SIARINDOMEDIA – Keanekaragamann hayati planet kita memang luar biasa. Salah satu contohnya adalah flora unik asli hutan tropis Amazon.

Pohon ini disebut-sebut sebagai pohon berjalan. Merupakan sejenis pohon palem yang memiliki nama ilmiah Socratea exorrhiza dan dijuluki “palem berjalan” atau “walking palm.”
Apakah benar pohon ini berjalan?
Palm walk ini kabarnya bergerak melintasi hutan seiring pertumbuhan akar baru.

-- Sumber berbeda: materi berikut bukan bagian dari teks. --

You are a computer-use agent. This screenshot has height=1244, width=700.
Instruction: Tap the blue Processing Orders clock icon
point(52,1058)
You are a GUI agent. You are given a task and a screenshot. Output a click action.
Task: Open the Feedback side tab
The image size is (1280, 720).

Pohon ini konon “berjalan” dengan menumbuhkan akar baru ke arah yang terkena sinar matahari, lalu membiarkan akar tua terangkat ke udara dan mati.
Proses ini dipercaya memakan waktu beberapa tahun. Sementara ahli paleobiologi berpendapat bahwa pohon ini bergerak dua atau tiga sentimeter per hari.

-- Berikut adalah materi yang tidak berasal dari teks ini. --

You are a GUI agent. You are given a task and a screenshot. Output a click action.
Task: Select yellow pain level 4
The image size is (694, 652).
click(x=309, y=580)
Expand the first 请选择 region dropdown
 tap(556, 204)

Kisah ini dipopulerkan oleh pemandu hutan dan pertama kali dikemukakan dalam sains oleh John H. Bodley pada tahun 1980.
Ia menyatakan bahwa palem ini menggunakan akarnya untuk menjauh dari tempatnya tumbuh.
Jika ada pohon lain yang menimpa dan menjatuhkannya saat masih bibit.

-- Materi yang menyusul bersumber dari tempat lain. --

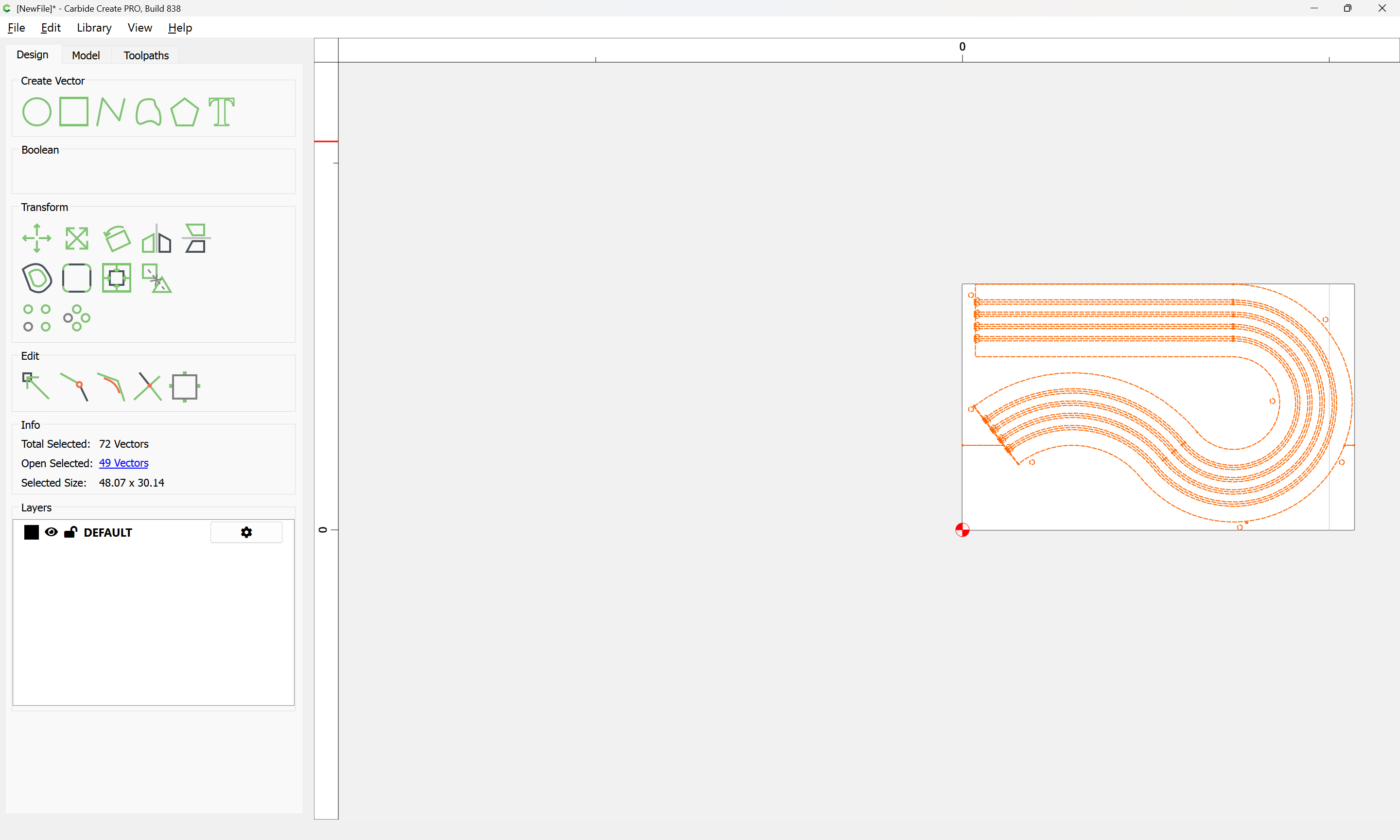Click the Offset Path tool

click(x=37, y=278)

Hal ini memungkinkan pohon untuk menghindari rintangan yang berbahaya bagi palem muda.
Seorang ahli palebiologi, Peter Vrsansky mengklaim telah menyaksikan fenomena ini secara langsung.
Namun, ahli biologi Gerardo Avalos menegaskan bahwa palem berjalan hanyalah mitos, karena akarnya tidak bergerak.
Munculnya pertanyaan ini tampaknya berasal dari sistem akar pohon yang unik. Sistem akar yang lebih tinggi yang tumbuh keluar beberapa meter dari tanah.
Apakah akar-akar ini benar-benar menggeser posisi pohon? Penelitian Avalos menunjukkan bahwa akar palem berjalan tidak menyebabkan pohon tersebut berpindah tempat.
Ilmuwan terus meneliti sistem akar unik palem ini. Ada yang berpendapat akar ini menstabilkan pohon di rawa.
Sementara yang lain berpendapat akar panggung memungkinkan pohon tumbuh lebih tinggi untuk mendapatkan cahaya tanpa memperbesar batang.
Sehingga mengurangi biomassa akar bawah tanah dibandingkan palem lain.